* [WORK TO BE COMPLETED]: Format the data below as a numbered list with one line per entry, skipping any blank lines. Leave the pictures out.

=-=-=-=-=

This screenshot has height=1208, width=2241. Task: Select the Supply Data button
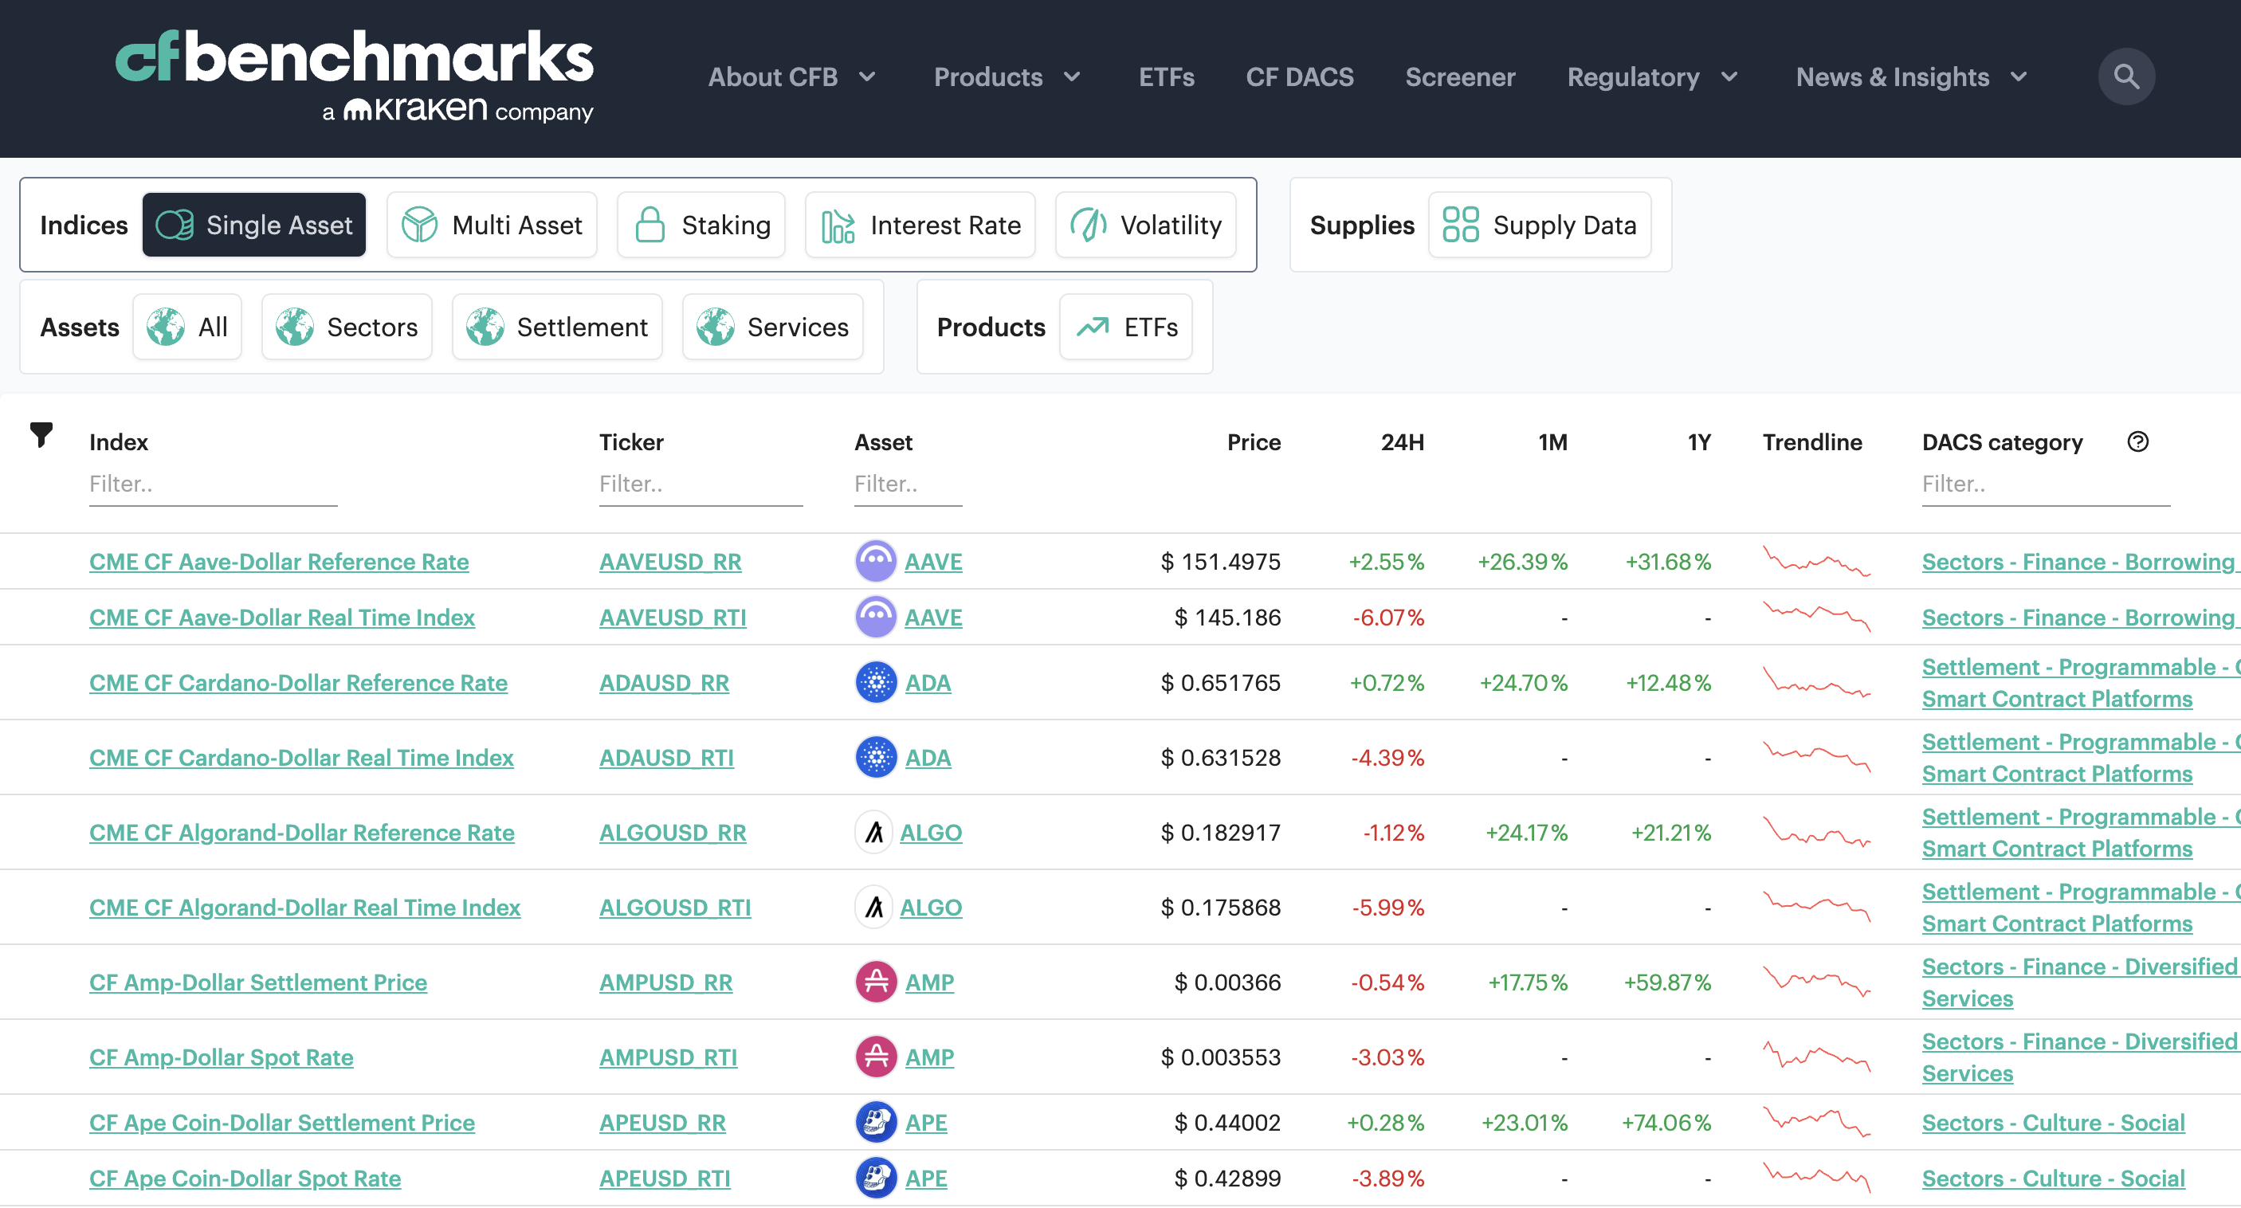(1539, 225)
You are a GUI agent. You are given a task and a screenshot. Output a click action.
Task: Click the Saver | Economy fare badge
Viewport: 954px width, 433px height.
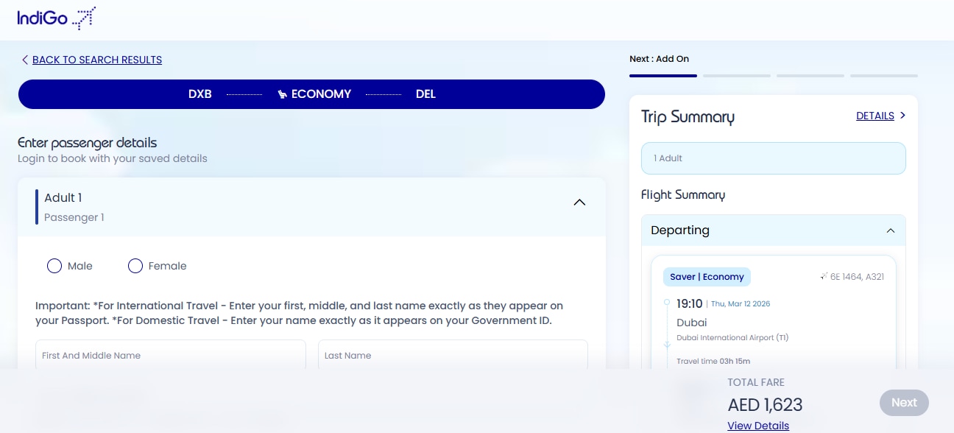point(707,277)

=-=-=-=-=

* [EXPECTED ANSWER]:
1. This screenshot has height=1208, width=2241. Task: Select the Supply Data button
2. (1539, 225)
3. You are a GUI agent. You are given a task and a screenshot. Output a click action.
4. Task: Click the Saver | Economy fare badge
5. Viewport: 954px width, 433px height.
6. point(707,277)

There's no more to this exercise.